- _Input material_

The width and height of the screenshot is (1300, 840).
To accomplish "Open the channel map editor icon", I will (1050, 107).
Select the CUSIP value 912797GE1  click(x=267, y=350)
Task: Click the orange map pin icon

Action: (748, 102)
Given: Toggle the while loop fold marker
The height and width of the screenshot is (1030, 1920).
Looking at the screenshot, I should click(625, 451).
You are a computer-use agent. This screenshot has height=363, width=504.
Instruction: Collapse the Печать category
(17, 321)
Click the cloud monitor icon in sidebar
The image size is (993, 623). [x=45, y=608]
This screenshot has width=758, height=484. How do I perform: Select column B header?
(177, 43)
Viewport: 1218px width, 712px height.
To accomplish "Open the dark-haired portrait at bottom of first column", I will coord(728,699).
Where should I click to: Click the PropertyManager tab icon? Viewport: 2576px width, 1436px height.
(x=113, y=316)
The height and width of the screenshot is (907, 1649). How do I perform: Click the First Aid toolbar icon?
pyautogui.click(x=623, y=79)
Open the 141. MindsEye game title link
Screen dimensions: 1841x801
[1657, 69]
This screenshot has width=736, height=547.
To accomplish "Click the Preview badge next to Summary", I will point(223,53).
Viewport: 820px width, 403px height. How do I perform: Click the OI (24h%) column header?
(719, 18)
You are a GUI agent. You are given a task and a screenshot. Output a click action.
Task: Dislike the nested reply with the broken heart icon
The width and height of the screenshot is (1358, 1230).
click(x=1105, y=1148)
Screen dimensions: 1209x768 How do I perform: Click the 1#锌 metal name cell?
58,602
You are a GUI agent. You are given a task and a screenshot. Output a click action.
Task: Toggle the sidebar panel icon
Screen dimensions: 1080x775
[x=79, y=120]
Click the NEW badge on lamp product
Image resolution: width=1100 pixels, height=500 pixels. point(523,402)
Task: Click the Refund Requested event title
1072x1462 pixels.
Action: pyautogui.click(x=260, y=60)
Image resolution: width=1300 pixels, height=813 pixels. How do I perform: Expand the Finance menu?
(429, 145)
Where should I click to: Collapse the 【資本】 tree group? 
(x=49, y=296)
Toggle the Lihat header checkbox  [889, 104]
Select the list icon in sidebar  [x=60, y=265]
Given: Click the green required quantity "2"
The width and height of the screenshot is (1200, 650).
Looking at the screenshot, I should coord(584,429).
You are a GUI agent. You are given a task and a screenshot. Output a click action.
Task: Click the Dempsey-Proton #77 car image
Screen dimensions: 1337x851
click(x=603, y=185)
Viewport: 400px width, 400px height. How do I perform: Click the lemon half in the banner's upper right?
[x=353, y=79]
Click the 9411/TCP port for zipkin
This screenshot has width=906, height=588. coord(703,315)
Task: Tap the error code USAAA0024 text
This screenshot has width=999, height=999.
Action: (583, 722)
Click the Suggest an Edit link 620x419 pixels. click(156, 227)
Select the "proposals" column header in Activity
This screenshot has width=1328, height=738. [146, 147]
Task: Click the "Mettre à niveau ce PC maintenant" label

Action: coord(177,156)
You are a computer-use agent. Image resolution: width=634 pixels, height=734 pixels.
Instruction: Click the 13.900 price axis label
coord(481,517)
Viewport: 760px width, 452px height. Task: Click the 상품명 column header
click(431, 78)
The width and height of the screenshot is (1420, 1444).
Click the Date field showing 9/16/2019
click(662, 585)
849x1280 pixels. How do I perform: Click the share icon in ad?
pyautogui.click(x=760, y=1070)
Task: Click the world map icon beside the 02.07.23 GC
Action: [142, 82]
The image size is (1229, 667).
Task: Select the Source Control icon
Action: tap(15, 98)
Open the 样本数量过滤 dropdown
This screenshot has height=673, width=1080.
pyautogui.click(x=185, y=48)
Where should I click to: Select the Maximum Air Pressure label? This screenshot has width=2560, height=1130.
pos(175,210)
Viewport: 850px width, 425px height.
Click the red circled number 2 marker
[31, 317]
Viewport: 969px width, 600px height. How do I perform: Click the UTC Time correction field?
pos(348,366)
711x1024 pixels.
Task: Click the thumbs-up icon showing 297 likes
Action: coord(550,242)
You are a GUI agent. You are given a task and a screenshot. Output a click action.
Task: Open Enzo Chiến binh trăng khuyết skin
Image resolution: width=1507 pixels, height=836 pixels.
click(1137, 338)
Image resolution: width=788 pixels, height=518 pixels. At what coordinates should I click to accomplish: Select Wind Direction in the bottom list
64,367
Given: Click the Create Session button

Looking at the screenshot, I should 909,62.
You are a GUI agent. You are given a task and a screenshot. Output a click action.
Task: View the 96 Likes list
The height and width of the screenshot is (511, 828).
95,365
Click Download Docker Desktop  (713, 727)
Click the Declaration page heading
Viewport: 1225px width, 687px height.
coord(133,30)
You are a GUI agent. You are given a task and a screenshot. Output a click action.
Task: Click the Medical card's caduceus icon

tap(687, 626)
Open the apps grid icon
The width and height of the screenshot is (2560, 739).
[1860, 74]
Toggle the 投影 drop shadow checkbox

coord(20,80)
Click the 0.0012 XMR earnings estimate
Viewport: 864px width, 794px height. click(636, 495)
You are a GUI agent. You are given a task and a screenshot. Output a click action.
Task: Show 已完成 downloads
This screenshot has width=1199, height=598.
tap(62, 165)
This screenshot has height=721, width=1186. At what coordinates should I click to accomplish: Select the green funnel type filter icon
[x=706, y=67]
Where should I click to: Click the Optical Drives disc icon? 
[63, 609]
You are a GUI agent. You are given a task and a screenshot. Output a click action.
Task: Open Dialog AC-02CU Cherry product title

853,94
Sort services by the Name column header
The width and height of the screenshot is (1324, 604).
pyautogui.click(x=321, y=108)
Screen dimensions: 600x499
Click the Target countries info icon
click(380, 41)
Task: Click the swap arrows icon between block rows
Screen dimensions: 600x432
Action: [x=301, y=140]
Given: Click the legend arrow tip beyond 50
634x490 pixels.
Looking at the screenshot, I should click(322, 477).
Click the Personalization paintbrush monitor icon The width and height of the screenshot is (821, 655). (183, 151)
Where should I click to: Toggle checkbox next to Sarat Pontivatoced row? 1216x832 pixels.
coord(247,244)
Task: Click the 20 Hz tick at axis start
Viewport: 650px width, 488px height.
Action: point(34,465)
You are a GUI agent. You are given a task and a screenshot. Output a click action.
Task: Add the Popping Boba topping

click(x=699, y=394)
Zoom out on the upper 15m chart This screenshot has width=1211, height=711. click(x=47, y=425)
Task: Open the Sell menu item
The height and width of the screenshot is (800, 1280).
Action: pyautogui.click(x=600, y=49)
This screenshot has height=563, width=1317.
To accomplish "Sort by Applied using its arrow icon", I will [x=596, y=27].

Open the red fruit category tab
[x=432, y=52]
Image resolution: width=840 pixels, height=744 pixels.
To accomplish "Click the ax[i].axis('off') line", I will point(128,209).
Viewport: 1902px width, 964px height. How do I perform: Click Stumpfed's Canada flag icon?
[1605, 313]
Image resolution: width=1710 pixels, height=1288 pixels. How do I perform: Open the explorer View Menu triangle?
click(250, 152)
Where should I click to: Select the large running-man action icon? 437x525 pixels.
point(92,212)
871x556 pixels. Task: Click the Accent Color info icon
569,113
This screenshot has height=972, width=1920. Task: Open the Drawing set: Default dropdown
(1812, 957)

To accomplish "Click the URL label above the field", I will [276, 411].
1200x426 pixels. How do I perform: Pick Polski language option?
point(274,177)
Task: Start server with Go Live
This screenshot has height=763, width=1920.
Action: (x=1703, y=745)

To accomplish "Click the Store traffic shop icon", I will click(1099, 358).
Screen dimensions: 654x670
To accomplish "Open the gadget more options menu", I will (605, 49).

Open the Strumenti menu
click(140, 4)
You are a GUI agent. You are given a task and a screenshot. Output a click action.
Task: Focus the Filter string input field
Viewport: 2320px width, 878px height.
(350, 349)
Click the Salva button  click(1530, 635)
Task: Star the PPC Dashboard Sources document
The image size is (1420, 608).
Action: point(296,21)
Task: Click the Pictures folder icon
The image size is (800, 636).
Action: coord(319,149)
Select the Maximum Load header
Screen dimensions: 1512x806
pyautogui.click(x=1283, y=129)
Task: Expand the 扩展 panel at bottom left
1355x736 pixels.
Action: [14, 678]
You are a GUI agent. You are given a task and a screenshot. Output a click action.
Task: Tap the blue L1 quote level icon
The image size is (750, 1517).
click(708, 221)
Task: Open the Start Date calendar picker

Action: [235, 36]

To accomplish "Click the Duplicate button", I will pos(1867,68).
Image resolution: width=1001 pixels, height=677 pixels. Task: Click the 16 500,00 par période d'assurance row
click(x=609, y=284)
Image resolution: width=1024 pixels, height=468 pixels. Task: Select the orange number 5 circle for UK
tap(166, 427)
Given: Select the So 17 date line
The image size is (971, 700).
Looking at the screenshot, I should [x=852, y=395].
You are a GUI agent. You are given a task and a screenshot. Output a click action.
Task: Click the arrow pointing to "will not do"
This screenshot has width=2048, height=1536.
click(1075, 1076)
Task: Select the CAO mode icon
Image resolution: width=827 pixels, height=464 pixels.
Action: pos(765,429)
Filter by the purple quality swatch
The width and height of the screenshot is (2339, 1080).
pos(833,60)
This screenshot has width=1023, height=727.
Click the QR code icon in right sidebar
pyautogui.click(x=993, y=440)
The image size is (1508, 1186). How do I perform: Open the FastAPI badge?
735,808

- _What is required_
Would you copy, unchanged, the stretch of the records above that begins at the line containing "Task: Toggle the sidebar panel icon" and ends at the line containing "Task: Click the Refund Requested event title", and only that?

- _Response area_
Task: Toggle the sidebar panel icon
Screen dimensions: 1080x775
[x=79, y=120]
Click the NEW badge on lamp product
Image resolution: width=1100 pixels, height=500 pixels. point(523,402)
Task: Click the Refund Requested event title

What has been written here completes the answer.